── INFORMATION PROVIDED

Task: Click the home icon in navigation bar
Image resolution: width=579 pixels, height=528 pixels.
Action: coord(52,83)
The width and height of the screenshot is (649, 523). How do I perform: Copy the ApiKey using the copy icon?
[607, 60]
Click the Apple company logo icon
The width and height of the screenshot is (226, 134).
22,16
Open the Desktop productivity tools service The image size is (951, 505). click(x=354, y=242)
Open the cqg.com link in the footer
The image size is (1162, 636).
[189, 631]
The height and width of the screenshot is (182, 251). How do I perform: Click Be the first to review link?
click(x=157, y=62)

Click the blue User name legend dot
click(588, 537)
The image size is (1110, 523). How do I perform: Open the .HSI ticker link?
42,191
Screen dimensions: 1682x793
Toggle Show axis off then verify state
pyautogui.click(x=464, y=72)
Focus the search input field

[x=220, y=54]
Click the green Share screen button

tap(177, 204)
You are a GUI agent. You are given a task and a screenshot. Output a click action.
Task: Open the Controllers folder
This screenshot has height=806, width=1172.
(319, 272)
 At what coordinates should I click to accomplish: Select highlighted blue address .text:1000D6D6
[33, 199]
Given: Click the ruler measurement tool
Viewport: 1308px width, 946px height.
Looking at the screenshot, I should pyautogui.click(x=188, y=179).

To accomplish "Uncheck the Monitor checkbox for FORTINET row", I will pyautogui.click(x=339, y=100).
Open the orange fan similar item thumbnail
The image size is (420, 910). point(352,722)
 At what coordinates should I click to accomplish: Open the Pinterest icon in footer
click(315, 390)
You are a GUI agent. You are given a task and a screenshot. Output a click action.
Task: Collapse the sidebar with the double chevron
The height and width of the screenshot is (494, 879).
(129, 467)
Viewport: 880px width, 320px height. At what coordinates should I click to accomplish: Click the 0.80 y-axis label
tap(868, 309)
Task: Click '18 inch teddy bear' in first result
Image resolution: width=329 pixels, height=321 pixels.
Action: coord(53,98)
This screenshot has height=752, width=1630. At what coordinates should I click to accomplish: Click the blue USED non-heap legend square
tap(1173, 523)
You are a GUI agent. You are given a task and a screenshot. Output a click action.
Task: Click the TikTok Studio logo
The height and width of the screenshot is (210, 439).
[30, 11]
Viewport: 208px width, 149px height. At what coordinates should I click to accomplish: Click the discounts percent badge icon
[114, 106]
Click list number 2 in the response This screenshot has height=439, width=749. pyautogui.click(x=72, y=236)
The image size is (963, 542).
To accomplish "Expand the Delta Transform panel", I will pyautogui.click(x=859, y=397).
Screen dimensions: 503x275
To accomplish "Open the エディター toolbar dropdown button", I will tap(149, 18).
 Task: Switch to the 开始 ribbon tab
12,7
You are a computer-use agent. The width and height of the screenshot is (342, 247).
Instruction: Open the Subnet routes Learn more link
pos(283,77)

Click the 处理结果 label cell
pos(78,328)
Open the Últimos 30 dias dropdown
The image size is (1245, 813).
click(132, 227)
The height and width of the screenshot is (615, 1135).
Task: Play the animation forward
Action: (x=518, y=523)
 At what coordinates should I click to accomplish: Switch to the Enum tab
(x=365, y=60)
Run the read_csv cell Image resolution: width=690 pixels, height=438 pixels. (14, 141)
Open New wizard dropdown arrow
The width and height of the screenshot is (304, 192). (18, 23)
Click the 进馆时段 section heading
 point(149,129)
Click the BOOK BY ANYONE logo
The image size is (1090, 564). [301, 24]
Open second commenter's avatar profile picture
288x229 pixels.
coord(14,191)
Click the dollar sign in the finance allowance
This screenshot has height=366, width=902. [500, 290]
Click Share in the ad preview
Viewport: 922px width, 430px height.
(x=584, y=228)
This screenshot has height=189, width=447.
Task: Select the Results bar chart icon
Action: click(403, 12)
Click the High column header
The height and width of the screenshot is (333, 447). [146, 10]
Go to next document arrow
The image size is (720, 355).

────

■ **INSTRUCTIONS FOR THE TASK**: All lines of the data are to be repeated exactly as they stand.

■ **SOLUTION TO THIS EXERCISE**:
Task: Click the home icon in navigation bar
Image resolution: width=579 pixels, height=528 pixels.
Action: coord(52,83)
The width and height of the screenshot is (649, 523). How do I perform: Copy the ApiKey using the copy icon?
[607, 60]
Click the Apple company logo icon
The width and height of the screenshot is (226, 134).
22,16
Open the Desktop productivity tools service The image size is (951, 505). click(x=354, y=242)
Open the cqg.com link in the footer
The image size is (1162, 636).
[189, 631]
The height and width of the screenshot is (182, 251). How do I perform: Click Be the first to review link?
click(x=157, y=62)

Click the blue User name legend dot
click(588, 537)
The image size is (1110, 523). How do I perform: Open the .HSI ticker link?
42,191
Screen dimensions: 1682x793
Toggle Show axis off then verify state
pyautogui.click(x=464, y=72)
Focus the search input field

[x=220, y=54]
Click the green Share screen button

tap(177, 204)
You are a GUI agent. You are given a task and a screenshot. Output a click action.
Task: Open the Controllers folder
This screenshot has height=806, width=1172.
(319, 272)
 At what coordinates should I click to accomplish: Select highlighted blue address .text:1000D6D6
[33, 199]
Given: Click the ruler measurement tool
Viewport: 1308px width, 946px height.
Looking at the screenshot, I should pyautogui.click(x=188, y=179).

To accomplish "Uncheck the Monitor checkbox for FORTINET row", I will pyautogui.click(x=339, y=100).
Open the orange fan similar item thumbnail
The image size is (420, 910). point(352,722)
 At what coordinates should I click to accomplish: Open the Pinterest icon in footer
click(315, 390)
You are a GUI agent. You are given a task and a screenshot. Output a click action.
Task: Collapse the sidebar with the double chevron
The height and width of the screenshot is (494, 879).
(129, 467)
Viewport: 880px width, 320px height. At what coordinates should I click to accomplish: Click the 0.80 y-axis label
tap(868, 309)
Task: Click '18 inch teddy bear' in first result
Image resolution: width=329 pixels, height=321 pixels.
Action: coord(53,98)
This screenshot has height=752, width=1630. At what coordinates should I click to accomplish: Click the blue USED non-heap legend square
tap(1173, 523)
You are a GUI agent. You are given a task and a screenshot. Output a click action.
Task: Click the TikTok Studio logo
The height and width of the screenshot is (210, 439).
[30, 11]
Viewport: 208px width, 149px height. At what coordinates should I click to accomplish: Click the discounts percent badge icon
[114, 106]
Click list number 2 in the response This screenshot has height=439, width=749. pyautogui.click(x=72, y=236)
The image size is (963, 542).
To accomplish "Expand the Delta Transform panel", I will pyautogui.click(x=859, y=397).
Screen dimensions: 503x275
To accomplish "Open the エディター toolbar dropdown button", I will tap(149, 18).
 Task: Switch to the 开始 ribbon tab
12,7
You are a computer-use agent. The width and height of the screenshot is (342, 247).
Instruction: Open the Subnet routes Learn more link
pos(283,77)

Click the 处理结果 label cell
pos(78,328)
Open the Últimos 30 dias dropdown
The image size is (1245, 813).
click(132, 227)
The height and width of the screenshot is (615, 1135).
Task: Play the animation forward
Action: (x=518, y=523)
 At what coordinates should I click to accomplish: Switch to the Enum tab
(x=365, y=60)
Run the read_csv cell Image resolution: width=690 pixels, height=438 pixels. (14, 141)
Open New wizard dropdown arrow
The width and height of the screenshot is (304, 192). (18, 23)
Click the 进馆时段 section heading
 point(149,129)
Click the BOOK BY ANYONE logo
The image size is (1090, 564). [301, 24]
Open second commenter's avatar profile picture
288x229 pixels.
coord(14,191)
Click the dollar sign in the finance allowance
This screenshot has height=366, width=902. [500, 290]
Click Share in the ad preview
Viewport: 922px width, 430px height.
(x=584, y=228)
This screenshot has height=189, width=447.
Task: Select the Results bar chart icon
Action: click(403, 12)
Click the High column header
The height and width of the screenshot is (333, 447). [146, 10]
Go to next document arrow
The image size is (720, 355).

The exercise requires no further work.